Evaluation of cognitive status
Acute bacterial meningitis and various forms of viral encephalitis may result in changes in the client’s level of consciousness. Consciousness is a state of awareness of one’s self and one’s environment.21 Coma can be defined as a state in which one does not open the eyes, obey commands, or utter recognizable words.28 The individual does not respond to external stimuli or to internal needs. The term vegetative state is sometimes used to indicate the status of individuals who open their eyes and display a sleep-wake cycle but who do not obey commands or utter recognizable words. DeMeyer29 presents a succinct description of the neuroanatomy of consciousness and the neurological examination of the unconscious patient. Plum and Posner21 also provide extensive information in this area.

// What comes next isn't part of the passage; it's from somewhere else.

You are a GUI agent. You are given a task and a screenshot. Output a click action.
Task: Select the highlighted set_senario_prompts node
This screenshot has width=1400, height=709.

Several scales have been developed to provide objective guidelines to assess alterations in the state of consciousness. The Glasgow Coma Scale28 assesses three independent items: eye opening, motor performance, and verbal performance. The scale yields a figure from 3 (lowest) to 15 (highest) that can be used to indicate changes in the individual’s state of consciousness. The evaluation format is simple, and the scale demonstrates both interrater and intrarater reliability. Refer to Box 24-4 for the specific scale. The Rancho Los Amigos scale assesses level of consciousness and behavior.28 The therapist can use assessment tools such as the Glasgow Coma Scale and the companion Glasgow Outcome Scale to determine if the intervention program has resulted in any recordable changes in the client’s level of consciousness. Ideally, the client with decreased levels of consciousness will be monitored at consistent intervals to determine changes in status. Any carryover or delayed effects of the intervention could then be noted. The record of the client’s level of consciousness might also display a pattern of peak awareness at a particular point in the day. Scheduling an intervention session during the client’s peak awareness time may maximize the benefit of the therapy.

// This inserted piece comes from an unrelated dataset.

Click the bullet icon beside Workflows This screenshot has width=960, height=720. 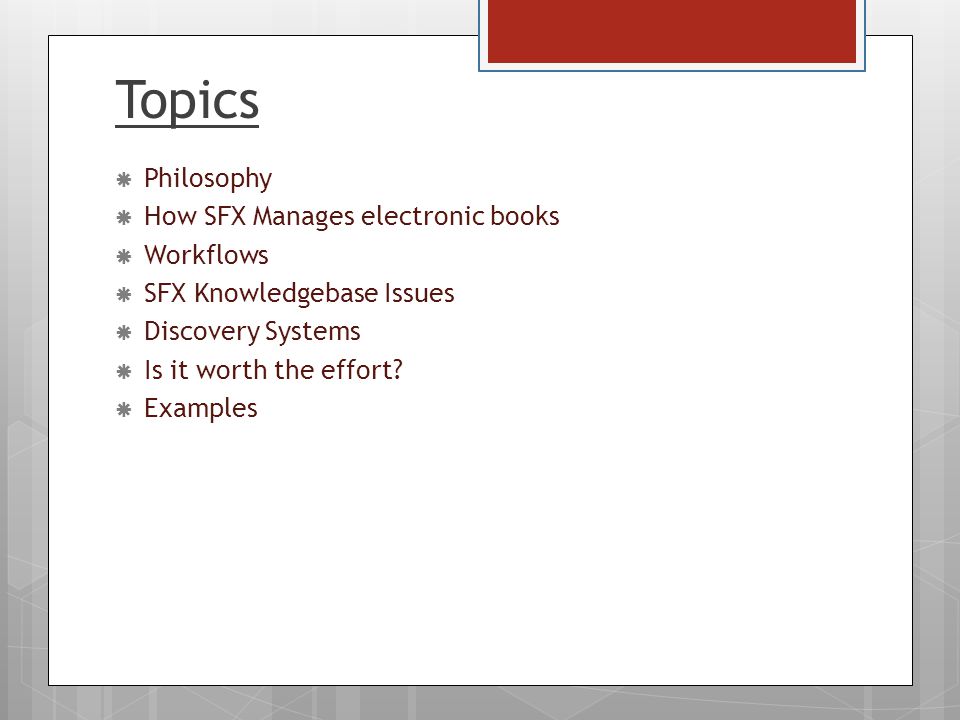tap(124, 257)
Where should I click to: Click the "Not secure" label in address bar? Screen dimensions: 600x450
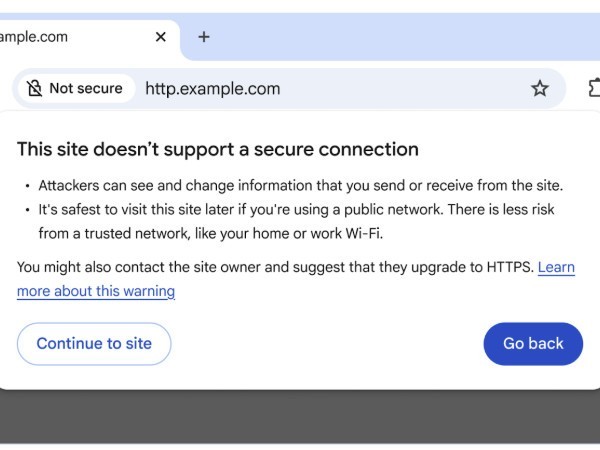point(86,88)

Deficits in cognition may be evident as problems in the area of explicit (declarative) or implicit (procedural) learning. Explicit learning is used in the acquisition of knowledge that is consciously recalled. This is information that can be verbalized in declarative sentences, such as the sequential listing of the steps in a movement sequence. Implicit or procedural learning is used in the process of acquiring movement sequences that are performed automatically without conscious attention to the performance. Procedural learning occurs through repetitions of the movement task (refer to Chapter 4). Because explicit and implicit learning use different neuroanatomical circuits, implicit learning can occur in individuals with deficits in the components underlying explicit learning (awareness, attention, higher-order cognitive processes) (refer to Chapter 5 for additional information regarding implicit and explicit learning).